Knowledge of EAGLE-3 training requirements: Understanding that EAGLE-3 training requires hidden states for every token position in the training sequence, not just the non-cached portion. The drafter needs to learn the mapping from any prefix to the next token's hidden state, so missing positions create gaps in the training data.
Knowledge of the model architecture: The Kimi-K2.5 model (a DeepSeek-v2 variant with Multi-head Latent Attention) has a hidden dimension of 7168, and the extraction targets layers [3, 31, 59] plus the final layer — four layers total, each producing a [seq_len, 7168] tensor.

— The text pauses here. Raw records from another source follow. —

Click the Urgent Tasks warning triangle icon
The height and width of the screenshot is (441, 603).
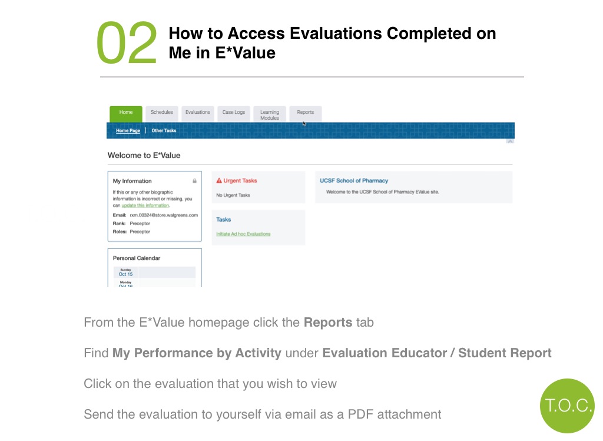click(x=219, y=180)
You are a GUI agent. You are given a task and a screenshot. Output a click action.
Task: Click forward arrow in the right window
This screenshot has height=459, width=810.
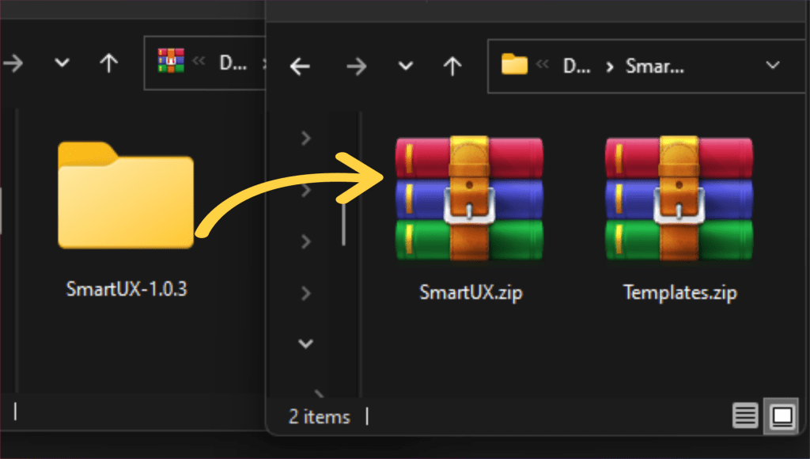(x=357, y=66)
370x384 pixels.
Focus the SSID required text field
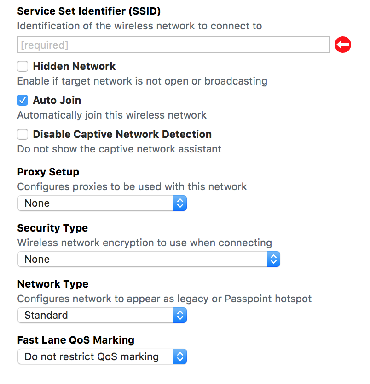(x=173, y=45)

Knowledge of the infrastructure: The remote machine has 8 RTX PRO 6000 Blackwell GPUs (SM120 architecture), the server is accessed via SSH at 10.1.230.174, and the dump directory is at /dev/shm/sglang_hs/ (a RAM-backed filesystem for speed).
Output Knowledge Created
This message produces several important pieces of knowledge:
Confirmed fix: The --disable-radix-cache flag works correctly. The server reports 0 cached tokens, and the hidden state dump contains exactly the expected number of tokens. This unblocks the 10K-sample extraction run.
Baseline timing: The test confirms that a 19-token prefill completes in under a second (the script uses a 1-second sleep before checking the dump). This gives confidence that the full 10K extraction, while slow (estimated 3-6 hours), is feasible.

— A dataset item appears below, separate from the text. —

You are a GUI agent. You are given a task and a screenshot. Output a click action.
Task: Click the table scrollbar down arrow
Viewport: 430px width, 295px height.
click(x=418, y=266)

Validation methodology: The message establishes a repeatable verification pattern: send a known-length prompt, check cached_tokens in the response, and compare the dump's num_tokens against the expected count. This methodology could be reused for future extraction runs.

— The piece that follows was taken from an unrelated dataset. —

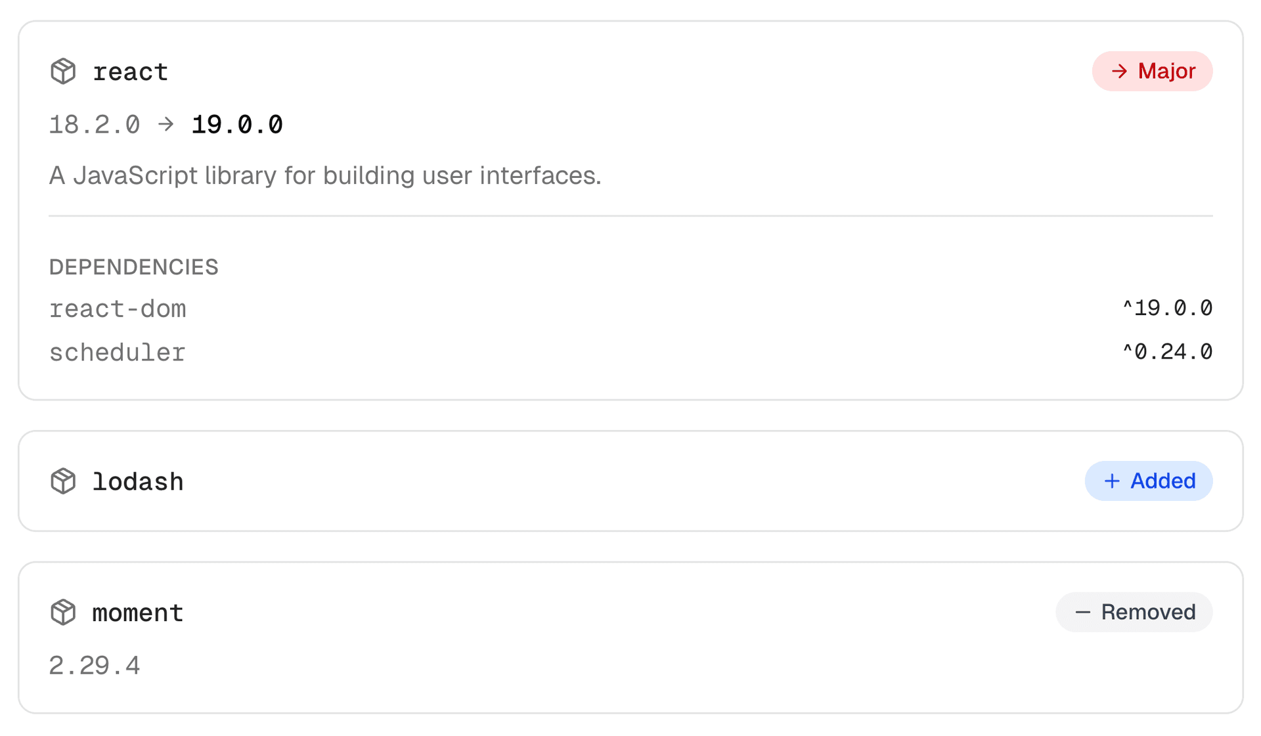
Task: Click the minus icon in Removed badge
Action: (1082, 613)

Confidence to proceed: Perhaps most importantly, this message provides the psychological and technical confidence to commit to the long extraction run. The assistant had invested significant effort in building the server-side patch, debugging the radix cache issue, and preparing the data. A failure at this point would have been costly. The clean verification allows the pipeline to move forward.
Conclusion
Message 3393 is a textbook example of a verification step that separates a robust pipeline from a fragile one. The assistant didn't assume the fix worked — it tested it explicitly, with a clear pass/fail criterion, and documented the results. The message reveals a careful thinker who understands the failure modes of the system, verifies assumptions before proceeding, and builds confidence incrementally. In the broader narrative of the EAGLE-3 training pipeline, this message is the moment when the data quality is assured, the technical debt of the radix cache bug is paid off, and the path forward is clear. It's a small message with outsized consequences — the kind that doesn't make headlines but makes projects succeed.